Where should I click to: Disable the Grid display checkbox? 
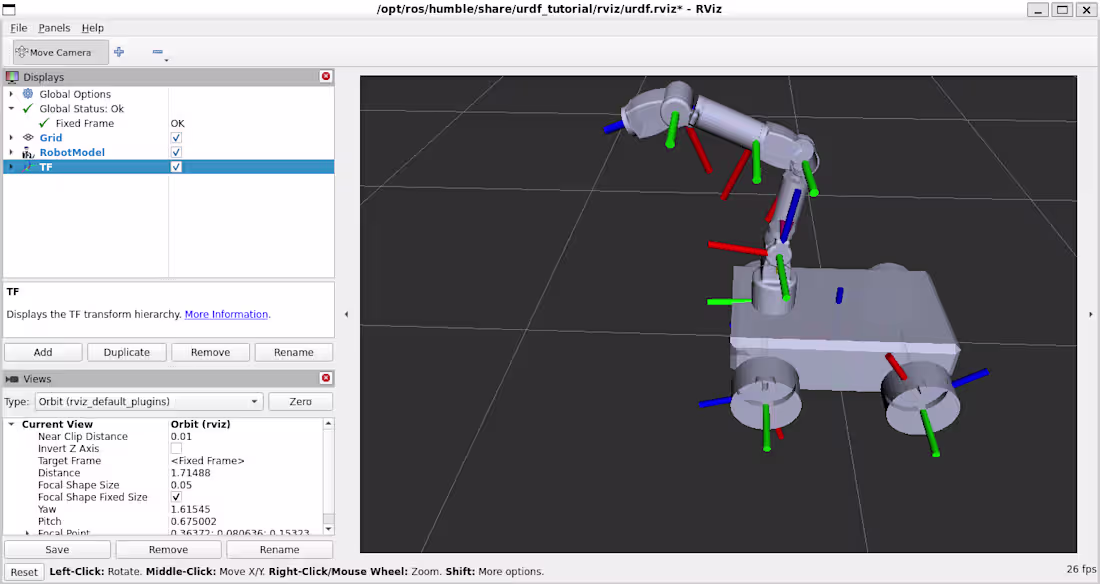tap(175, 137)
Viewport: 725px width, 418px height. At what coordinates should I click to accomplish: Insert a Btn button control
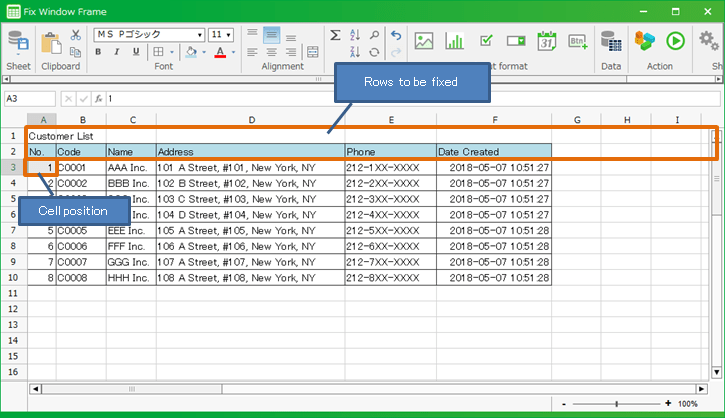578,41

#####

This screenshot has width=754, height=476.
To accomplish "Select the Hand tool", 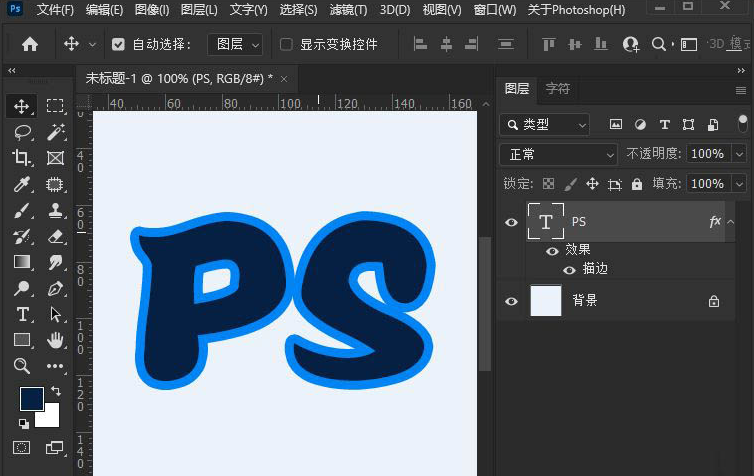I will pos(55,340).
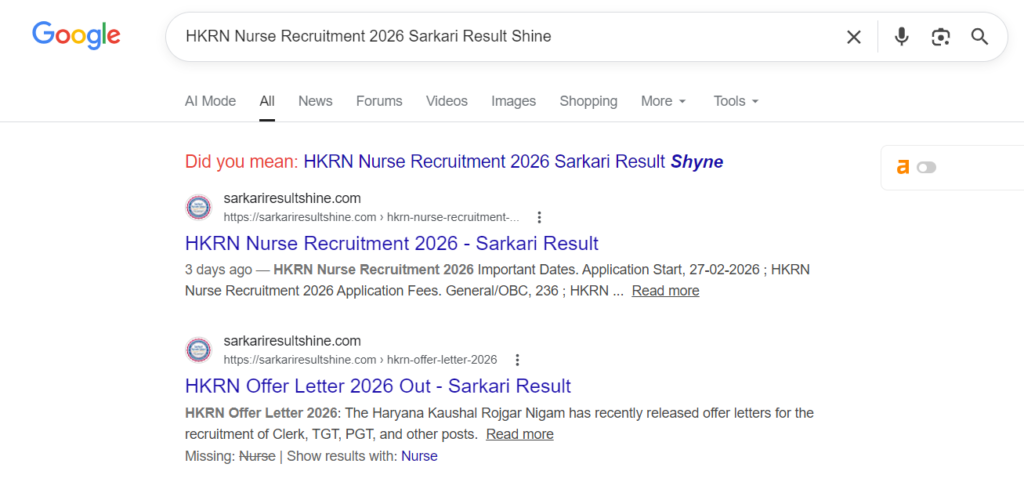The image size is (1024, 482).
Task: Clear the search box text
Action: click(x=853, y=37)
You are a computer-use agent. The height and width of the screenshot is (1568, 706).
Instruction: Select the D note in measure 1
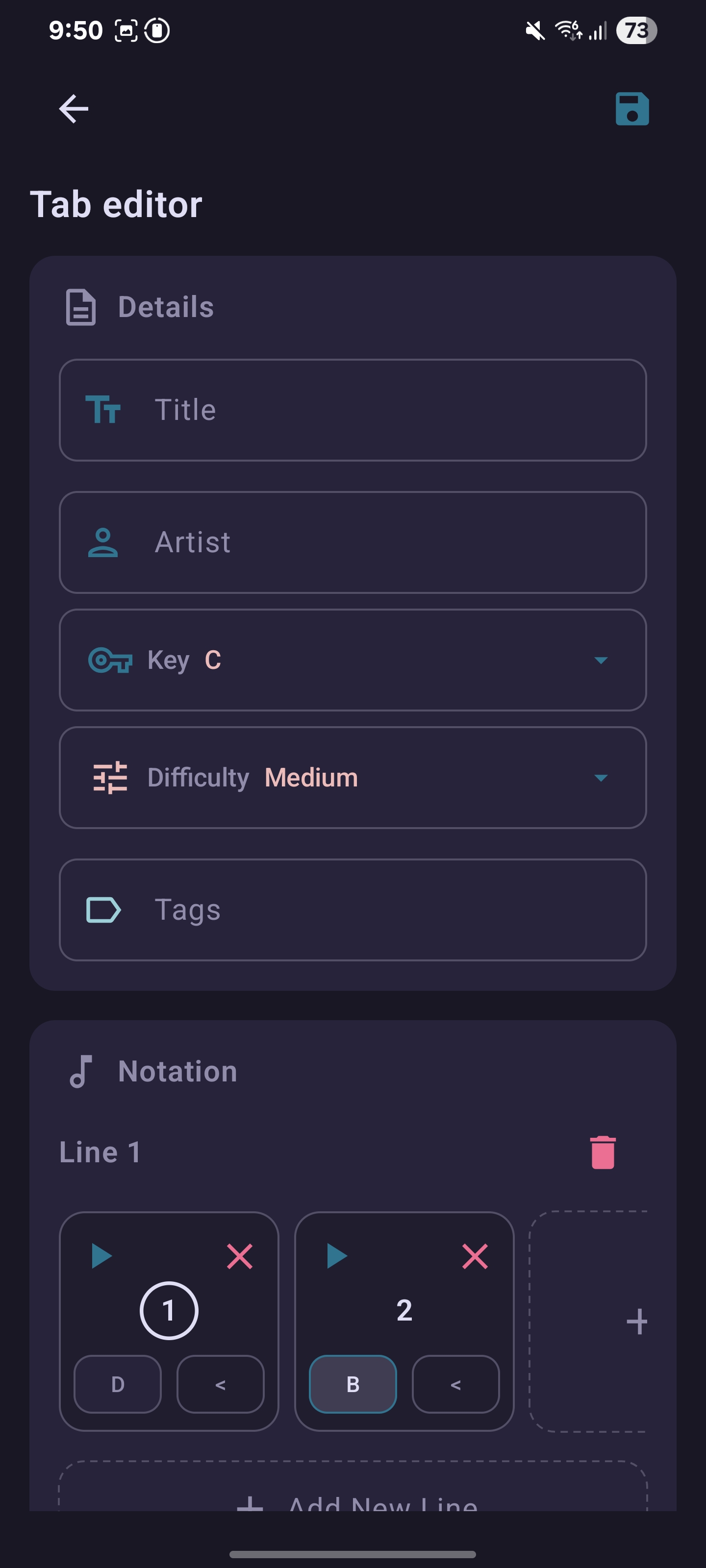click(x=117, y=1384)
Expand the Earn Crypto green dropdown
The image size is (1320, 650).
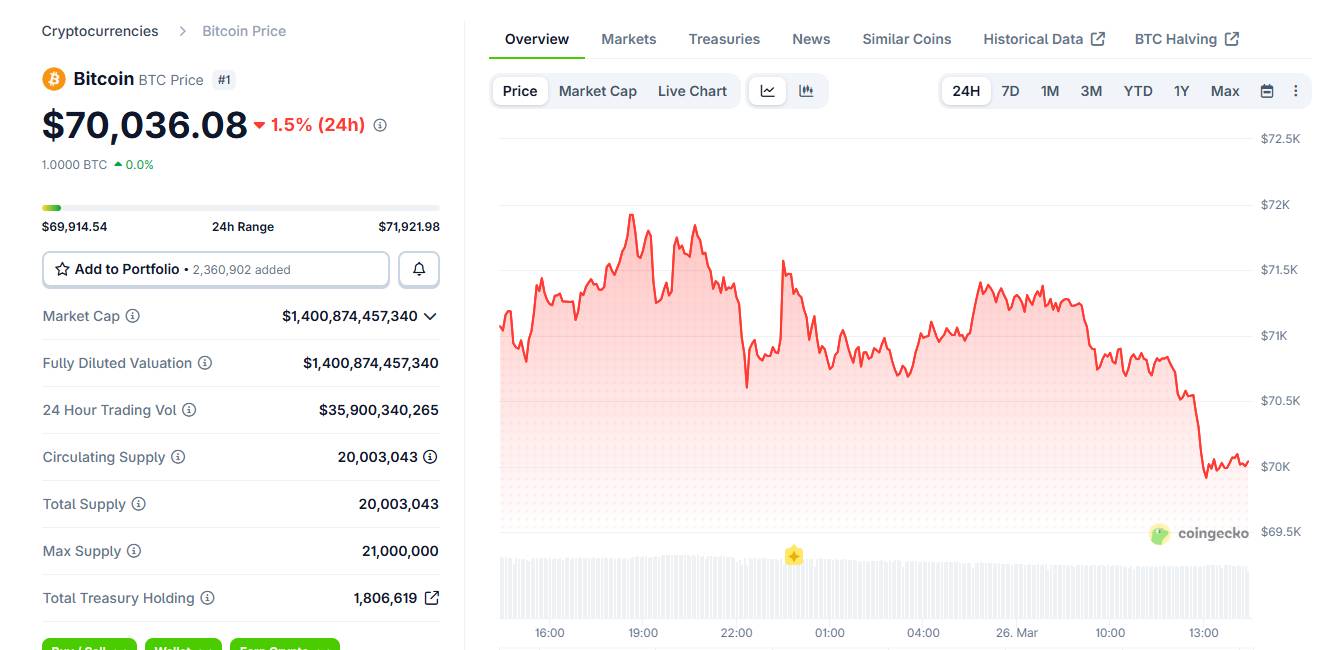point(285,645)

#####

# EXERCISE DESCRIPTION
Scan the records above and report every line with the string "screenshot".

# REPLY
This screenshot has width=754, height=476.
You are a computer-use agent. The height and width of the screenshot is (1568, 706).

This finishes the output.